Active listening means paying close attention to each person’s perspective without interruption. When dealing with workplace conflict, focus on what is being said rather than your response or how to defend yourself (or others).

To demonstrate your attentiveness, use non-verbal cues like nodding or showing facial emotions. Reflect the feeling of what is being said to demonstrate you are actively listening. Phrases like “That is really frustrating” or “I see why you are upset” will help the person who is speaking feel heard.

The simple acknowledgment of each party's feelings is a primary key to conflict resolution.

Be aware of your non-verbal communication

Pay close attention to your body language to make sure it matches your words. Body language, tone of voice, and eye contact can all be interpreted as supporting your message or betraying it. If there are inconsistencies among the three, the people involved may misinterpret your message.

Do not get defensive

As you listen to others speak, try to understand their perspectives of why they feel their positions are correct. Use phrases like “I understand what you mean” or “That’s a good point" to help them feel validated.

Overall, respect their opinions, even if you do not agree with them. Remember that your common objective is conflict resolution.

Remain neutral

To facilitate a productive conversation when there are differing opinions, you may want to involve human resources to act as a neutral third party. Ensure both parties involved in the conflict can express their viewpoints and feelings to problem solve.

As you respond to or discuss the situation, be cognizant of the words you use. Whether intentional or not, your words may inadvertently assess blame.

For example, when a deadline is missed, you might bluntly say, “We missed this deadline and are now behind schedule because you didn’t complete your tasks on time.” However, a more constructive approach would be to facilitate a blame-free discussion, encouraging all employees involved to share their perspectives on the challenges faced. Allow everyone to collaborate on ways to effectively identify the root causes of the delay and ways to work together to find solutions for future improvement.   

Begin statements with “I”

“I” statements help you formulate how a problem is affecting you. They also force you to take responsibility for your own thoughts and feelings. On the other hand, starting a sentence with “you” may feel like an attack.

If it feels like you are talking to a brick wall, you could say, “I feel like I’m not being understood” instead of, “You are not listening to me.” Putting others on the defense is not effective for resolving conflict.

Avoid absolutes

Using absolutes like "always," "never," and "everyone" can make things worse by weakening your point and raising doubt.

Stick to the facts to maintain credibility.

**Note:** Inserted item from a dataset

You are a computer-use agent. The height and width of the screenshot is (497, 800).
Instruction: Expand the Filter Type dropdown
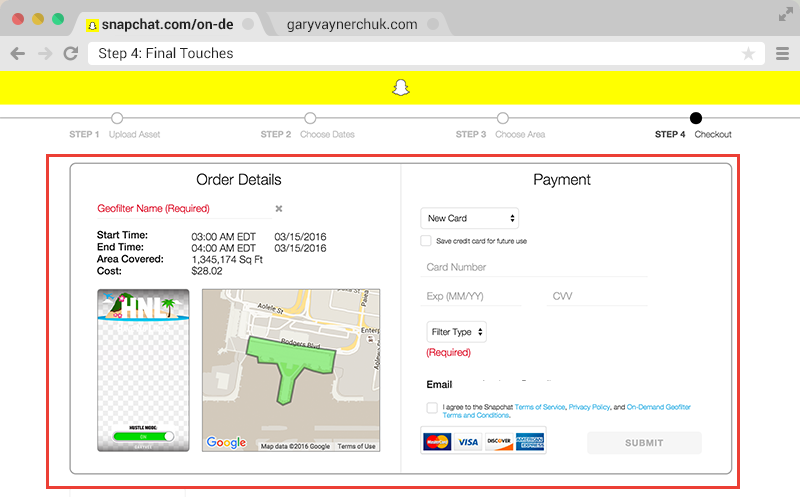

For example, instead of saying, "You're always late," say, "I'm concerned that you arrived at work more than 5 minutes late 3 times last week." Facts are heard much more clearly than exaggeration or words laced with frustration.

Tame your emotions

When emotions are high due to workplace conflict, rational thinking shuts down. Instead of trying to suppress your emotions, give yourself time to find a private space and let your emotions out. Writing down your thoughts will help release your emotions and allow you to address conflict.

Before you move forward with handling workplace disputes, be sure you have calmed down completely and are able to think rationally.

Find a way to compromise

Help the conflicting employees identify common ground and guide them to identify solutions. If you are part of the conflict, assess the issue and determine if you must hold your ground or give what they are asking for.

Compromising should never be a battle with your pride of needing to be right, especially considering the image you create when it is “your way or the highway.” In many cases, being accommodating to resolve workplace conflict is the best solution.

Only discuss on a need-to-know basis

Trust and respect are essential to successful conflict resolution. Do not discuss employee conflicts with those who are not involved.

When your employees hear you talking negatively about a coworker, they assume you speak negatively about them behind their backs, as well. Refrain from bad mouthing, gossiping, or saying anything you would not say in front of the person.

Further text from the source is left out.